As the kingdom of Morocco became “independent” in 1956, all the Moroccan students abroad were called back to build the country. Al-Jabri did the opposite: he was then studying in Rabat, the capital, and traveled to Damascus in 1958 – as Syria was the intellectual center of the Arab world – to complete his studies in philosophy. But the political situation was quite lively in Western Asia and he had to interrupt his stay in Syria to come back to Morocco.
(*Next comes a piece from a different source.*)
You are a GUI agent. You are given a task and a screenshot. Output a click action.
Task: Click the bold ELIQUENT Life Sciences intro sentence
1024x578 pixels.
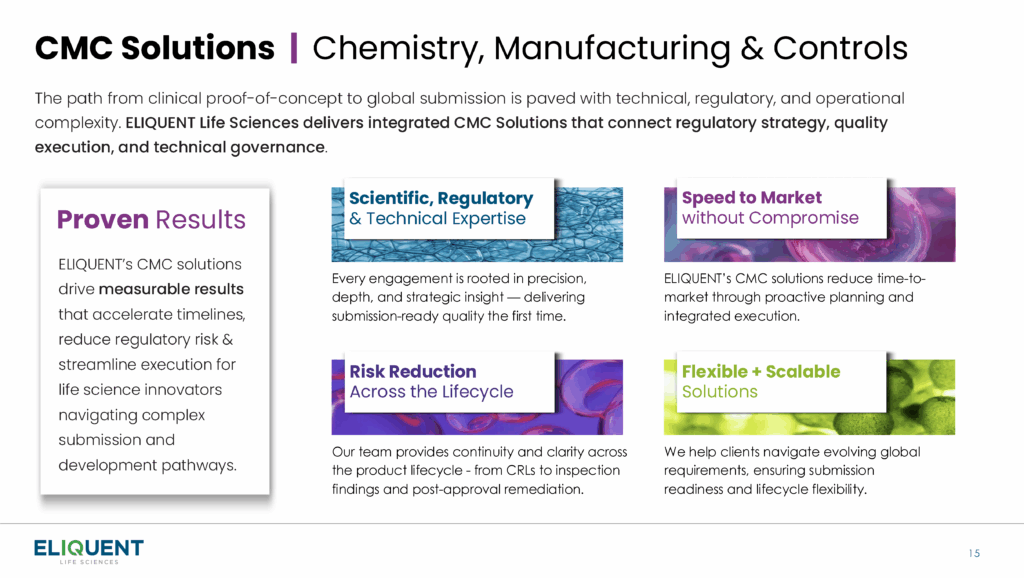(x=461, y=135)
He completed his bachelor’s degree in 1964, followed by his master's in philosophy in 1967, at a time when graduates were a rare item in Morocco’s labor market. His real adventure began then. When he received his PhD in 1970, he became a teacher of philosophy in his alma mater, Muhammad V University of Rabat, and was engaged in left-leaning politics. As Morocco became under a state of emergency between 1963 and 1981 (Years of Lead), he focused on intellectual production. Interested in questions of civilization and cultural heritage, he began to write about these topics in a publication called “Us and the Heritage” (Nahnu wal-Turath) in 1980.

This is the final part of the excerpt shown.